Tuesday, September 07, 2010
The title is a reminder to myself to do silly things like take the trash to the curb (done), and go to the right meetings at work (not there yet, but will need the reminder).
Due to my brief (thank goodness) illness over the weekend, I have slightly adjusted the couch to 5K training schedule... I was doing every other day, first thing in the morning, but Sunday I did my Week 3 workout 2 in the afternoon, so today, I'm planning on doing Week 3 workout 3 AFTER work. I'll see how that goes, and adjust Thursday's workout accordingly, maybe even shift it to Friday morning first thing. Life changes. We adapt.
Speaking of life events and timing, I've been regularly looking at my calendar and contemplating that training schedule. I had wanted to do the Fort Hood memorial on November 6th, at Fort Hood, but it doesn't look like the finances are going to work out to travel there. So I'm looking for a local race to participate in and mark the memorial from afar.
Problem: 5K's around here... well, there aren't a TON to choose from. There IS one next Sunday, but I'm not ready yet. The race with the perfect timing for the end of training... coincides with my niece's wedding day. Oops, not going to do that one! The next best one lands on Halloween (or close)... so that's the target race in my mind right now. But registration isn't up for it yet, so I keep checking.

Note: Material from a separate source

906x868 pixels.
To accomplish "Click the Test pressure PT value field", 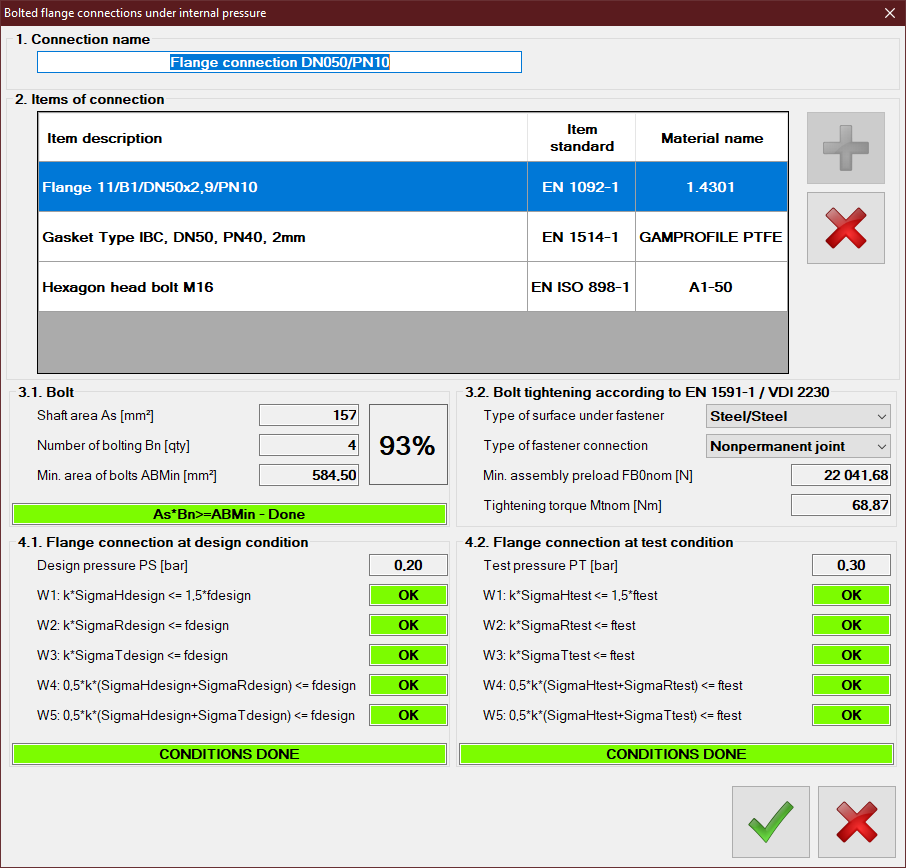I will pos(851,565).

Shifting topics: I browsed several blogs this morning where folks were feeling a little "down" about their progress. I know there is that phase of dis-satisfaction that we all go through on the way to getting down to business of working on goals. Sometimes it's hard to see the progress we've already made. I'm hoping that's what I'm seeing, that phase. It's SO important not to give up on ourselves, to tough through those discouraging bits.
Each and every person who reads this is worthy of a healthy body and a healthy mind... may you be blessed today, and uplifted to know that YOU can do it, and that YOU are worth it!

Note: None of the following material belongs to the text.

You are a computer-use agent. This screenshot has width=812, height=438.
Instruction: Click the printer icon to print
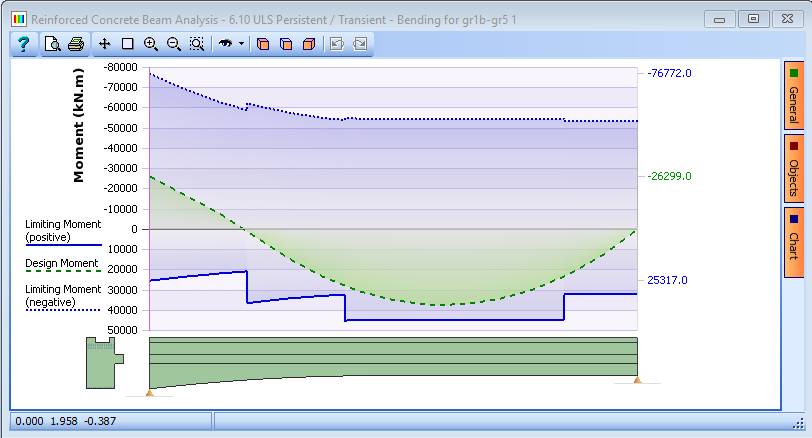tap(76, 44)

Monday, September 06, 2010
This morning I was over on one of the online gaming sites and it powered itself off. Well, it had been making some strange noises lately, so I popped the covers off for the first time in three years and OMG... dust!

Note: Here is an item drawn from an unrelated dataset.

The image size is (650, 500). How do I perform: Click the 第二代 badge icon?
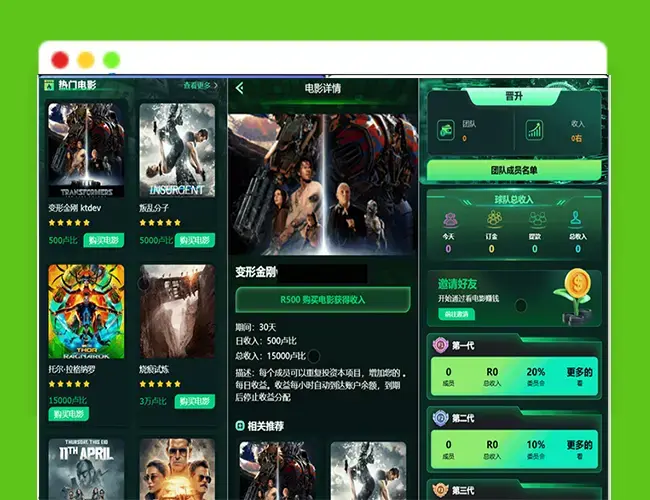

I cleaned it out, started it up again and it appears to be OK, but if I disappear from the face of the earth, blame it on hardware issues!
That said, yesterday continued well, especially once I got a good breakfast inside me. By mid-afternoon I was feeling well enough to hop on the treadmill and complete week three, workout two of Couch to 5K. Then I spent some pleasant time in the evening enjoying Spark blogs, especially JUST_TRI_IT's report of her first triathlon... so proud of her, so touched! And so want to follow in her footsteps. BUT... this year, into 5K shape, first!
Hope those of you in the US have a great Labor Day, it's been so nice having a quiet weekend, with no social pressures.